Meanwhile, Netty and Jack seem helpless to do anything other than watch scenes from their lives play out, which they narrate with one voice. We see Netty’s struggles to look after lodgers as her terminal illness progresses. We watch as, on a rare family day out to the lido, Jack meets Tim, an enigmatic young man who moves in with them after displaying mysterious powers, bringing hope and and intrigue to the story. As Jack tends Netty, Annette is left alone to entertain herself and Tim works on his dreams of becoming a tailor.

Switching between past and present, Morecambe Bay isn’t so much a backdrop to the novel as a surrounding atmosphere and Ashworth’s descriptions of it are superb, rendering it vivid in all its beauty and ugliness.

“The woods seem to last forever. He finds his pace and continues upwards, tripping over roots and slipping, sometimes, on exposed slabs of limestone, greasy with moss. All the while he is relishing the cold muddy smell of the first fresh air he’s had in days. Netty is rotting; she stinks, and there was no way to cover it up any more. In the spring these woods will reek of bluebells, wild garlic and fox bitches in heat, but there’s nothing in the air today except the scent of musty leaves and stagnant pools of rainwater. It’s still early; a hard bluish light shines between the stripped boughs. The fell slopes steeply upwards, covered in close cropped grass and heather. The sky is low and almost white. No one would put this on a postcard…”
--*--
§ **To do**
A – Answer these questions from the novel review:
(i) Where does Jack meet Tim?
(ii) Rather than a backdrop, what does the review call Morecambe Bay in the novel?
(iii) What scents does the air in the woods carry today?
B – Pick up the novel review after the quoted passage and keep writing it.
The data that comes after this text was taken from a separate source.

§ **Source material**
--*--
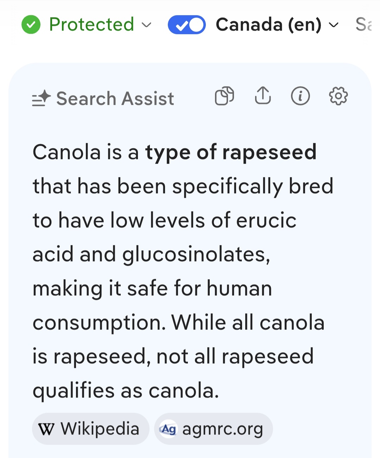
Task: Toggle the Canada region switch off
Action: (x=187, y=25)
--*--
§ **Task results**
A –
(i) At the lido, on a rare family day out.
(ii) A surrounding atmosphere.
(iii) The scent of musty leaves and stagnant pools of rainwater.

B –
She’s equally magical at conjuring the bits and bobs that make up our day to day – the sweets, crockery, pencils, leaves, the ordinary things that forge our connections with the world.

Forced to bear witness to their daughter’s isolation can Netty and Jack somehow help?

All in Fell is flawed; the characters, the landscape, even the magic. What shines through is the hope, that necessary ingredient that keeps us pushing on through life come what may, and kindness, which may be the best that humans have to offer each other.